Once all available units are checked and info retrieved, a unit is selected randomly, and the staging area is created by unpacking payloads into a temp folder.

Unit instantiation via new() should cause the unit to pick all target values for configuration, and return a blessed hash. Some units check the staging area for files first, e.g. AFTERDRK which needs a list of installed units.

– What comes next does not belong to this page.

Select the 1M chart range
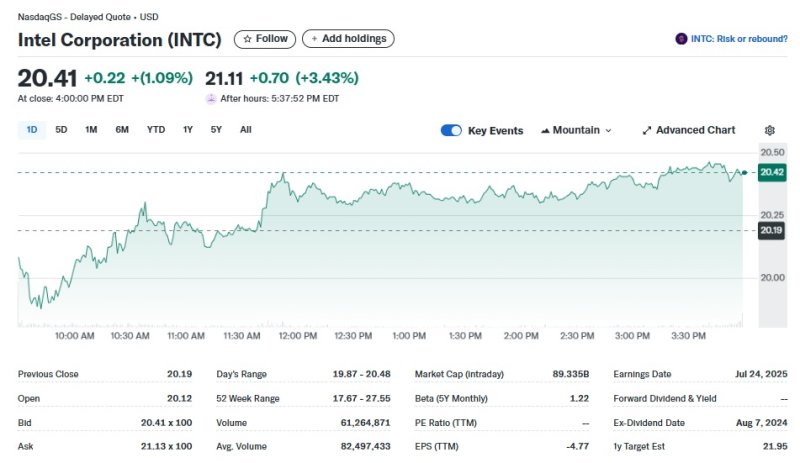Screen dimensions: 800x463 coord(91,129)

The only other required method is detail() which returns a human-readable settings string: this becomes part of the final Twitter post.

Theme Unit

In the root folder and ALWAYS loaded, there is a Theme unit called Theme.pm. It is similar to a cut-down version of a Screensaver unit: it uses the Edit functions to make changes to the Windows environment before launch. Specifically, it sets the Windows wallpaper, pattern, and Windows color scheme from a list of available files.

Edit Config

Before launch the units often need to make changes to config files in the staging area, mainly to enable a specific screensaver or adjust configuration. Regardless of the method used, files are ALWAYS backed up to a source/ folder in the temp folder first, then rewritten into the staging area. There are two ways to edit files:

Text file editing (files key)
Each file in the files hash is opened by the main script and read in, line-by-line. Each line is passed to the function reference: the function should either edit the line or return it unchanged. At the end of the file a final call is made with undef as the line: here the function may return any string to append to the end of the file.

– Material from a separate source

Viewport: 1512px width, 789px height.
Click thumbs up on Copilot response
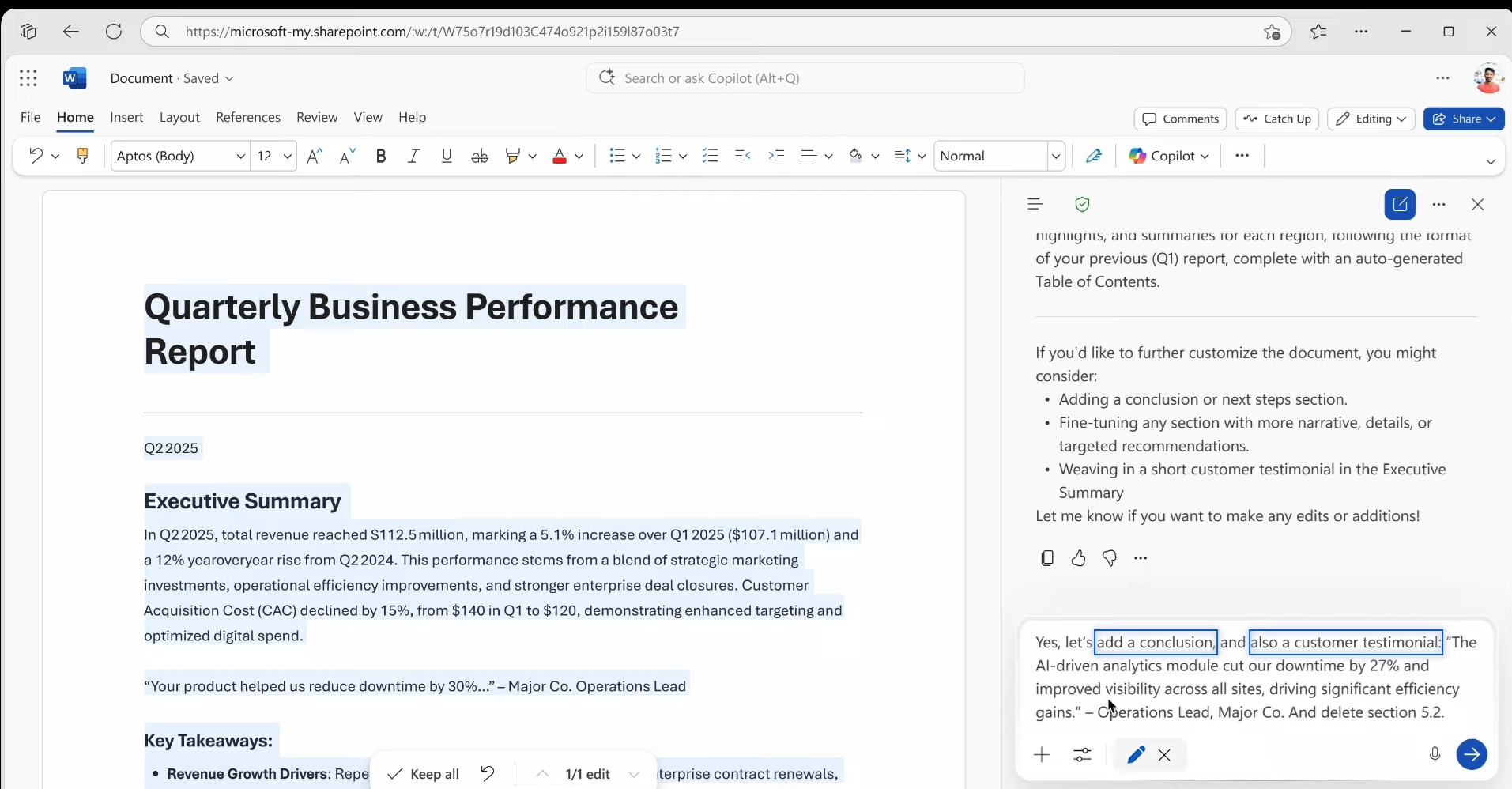[1078, 558]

This is mainly useful for editing Windows .ini files: for example this function from SSSTARS.pm alters a line in SYSTEM.INI to call the correct screensaver:

sub edit_systemini {
    my ( $self, $line ) = @_;

    if ( $line && $line =~ m/^SCRNSAVE\.EXE=/i ) {
        $line = "SCRNSAVE.EXE=C:\\WINDOWS\\SSSTARS.SCR";
    }
    return $line;
}

Custom file editing (files_custom key)
Each file in the files hash is passed to the referenced function. The function receives a source and destination filename. It is the job of the calling function to open, write, and close the files as needed. This is used for binary file editing: see AFTERDRK.pm for some example usage.

Payloads

The payload list contains all the .zip files to be extracted into the staging area. Always, the first payload extracted is __main__.zip: this payload contains a stripped-down Windows 3.11 installation with Sound Blaster 16 drivers, and a Paradise SVGA card at 640x480 256colors.

Each .zip is unpacked in order and files may overwrite those already extracted. Please note the directory structure should be carefully maintained.

Payloads do not necessarily correspond to Units in a 1:1 manner - for example, there are five Units for the built-in Windows screensavers, but all are collected together into one payload called MICROSOFT.zip.

The unzip code is loosely based on this example Gist from eqhmcow.

Patched DOSBox

Now it is time to launch the emulator and capture the screenshot. DOSBox has an excellent video recording method that captures pixel-perfect sequences into a custom codec. Unfortunately, the vanilla source requires a key combination to trigger recording, which does a headless unattended server no good.

In order to make this work, there is a patch dosbox-0.74-3_demo-record.patch which can be applied against the 0.74-3 source release .tar.gz. This patch adds two new entries to the dosbox.conf file:

  • demostart (time, in milliseconds, to trigger video recording)
  • demolength (time, in milliseconds after demo start, to stop recording and terminate DOSBox)

The actual implementation is a hack and will not be passed upstream :P

dosbox.conf is edited to change the demostart and cycles parameters. Then on launch, the autoexec rules will mount a folder as the root C:\ drive and start Windows. From here the system simply waits for the screensaver to begin, starts recording, and then exits two minutes later.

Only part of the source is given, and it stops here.